Our digestive system, otherwise known as the gastrointestinal (GI) tract, is made up of a series of organs whose mucosal barriers are exposed to a wide variety of external stimuli including environmental factors. It comprises an intricate network of more than half a billion neurons known as the enteric nervous system (ENS). The ENS controls gut motility, nutrient absorption, immune regulation, and defense. Neurogastroenterology is a new subspecialty of gastroenterology that includes the status of the nervous system of the gut and the gut-brain axis during diagnosis and treatment of patients. It is currently a key approach to investigate, diagnose and treat functional digestive disorders (FGID), as well as inflammatory bowel disease (IBD). Together, these conditions are the most common digestive system disorders that cause temporary or chronic discomfort and if not diagnosed and treated early, can lead to life-threatening complications and thus are a significant public health issue.

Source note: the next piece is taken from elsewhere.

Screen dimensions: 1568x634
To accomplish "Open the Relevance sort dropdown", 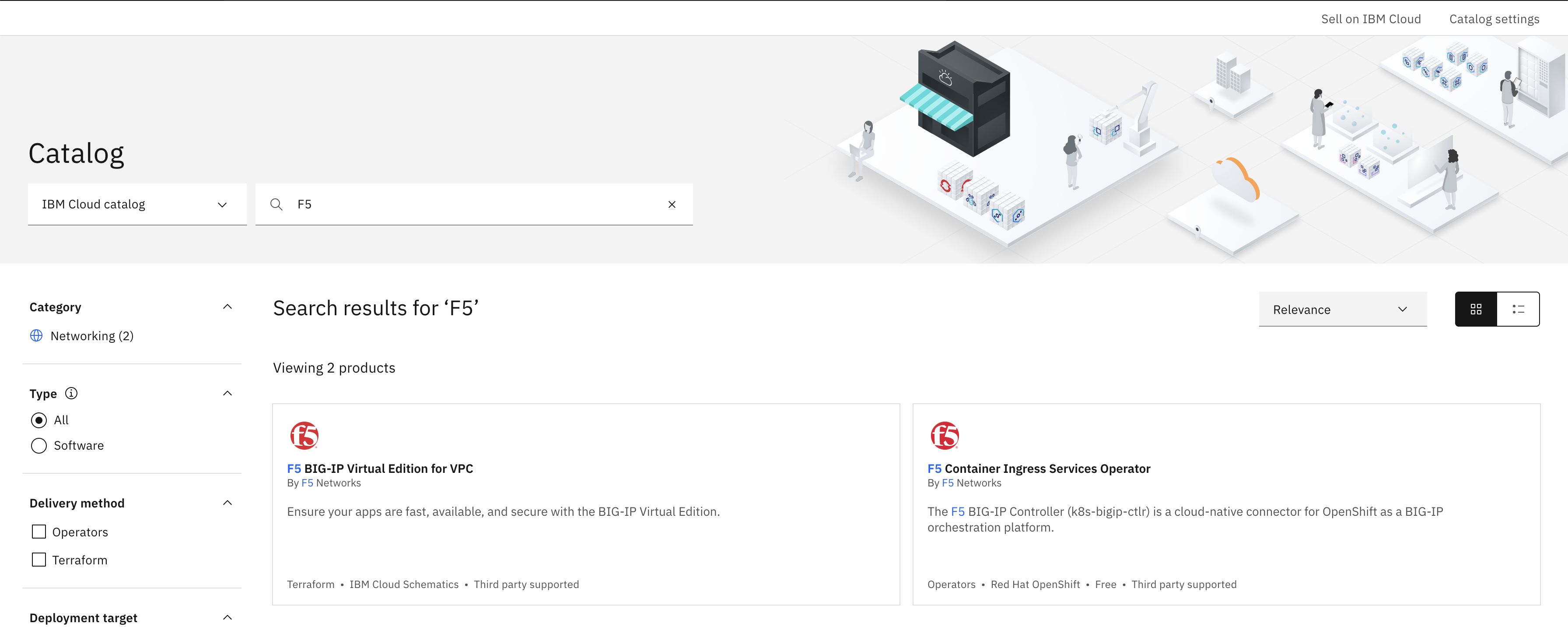I will pos(1342,310).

Moreover, proper functioning of the brain is also connected to the health of the gut via the gut-brain axis (GBA). The gut-brain axis is a complex, multi-systems network of physiological interactions that enables our brain to integrate stimuli and coordinate responses to and from the gastrointestinal tract. The global impact of the gut-brain axis on health is exemplified by the relatively recent identification of its implication in diseases of the nervous system such as Parkinson’s disease, Alzheimer’s disease, Autism spectrum disorders and amyotrophic lateral sclerosis. In the case of Parkinson’s disease, the direct link between the gut and the brain has been made more evident by the discovery that GI symptoms precede those in the central nervous system and that GI symptom severity is predictive of cognitive decline.
Despite the importance of the status of the gut in efficient diagnosis and treatment of digestive and neurological disorders, it is still not well understood. One of the limiting factors is the lack of tools enabling in-vivo and minimally invasive investigations of the enteric nervous system’s involvement in diseases. Novel treatment methods have mainly targeted the gut microbiota, whose dysbiosis directly affects the GBA. However, ENS activity, whose role is crucial in coordinating gut homeostasis, remains mostly unexplored in these contexts. To provide insights into the functional dynamics of the gut and advance our understanding of its involvement and possible therapeutic potential in the GBA, we are developing an endoscope relying on optical and electrical signals to stimulate and monitor status of the gut. Since this entails the development of a new technology and methodology for the investigation of physiological phenomena that are not well understood, the project’s impact will affect both the device and biological knowledge landscapes surrounding the ENS and gut-brain axis.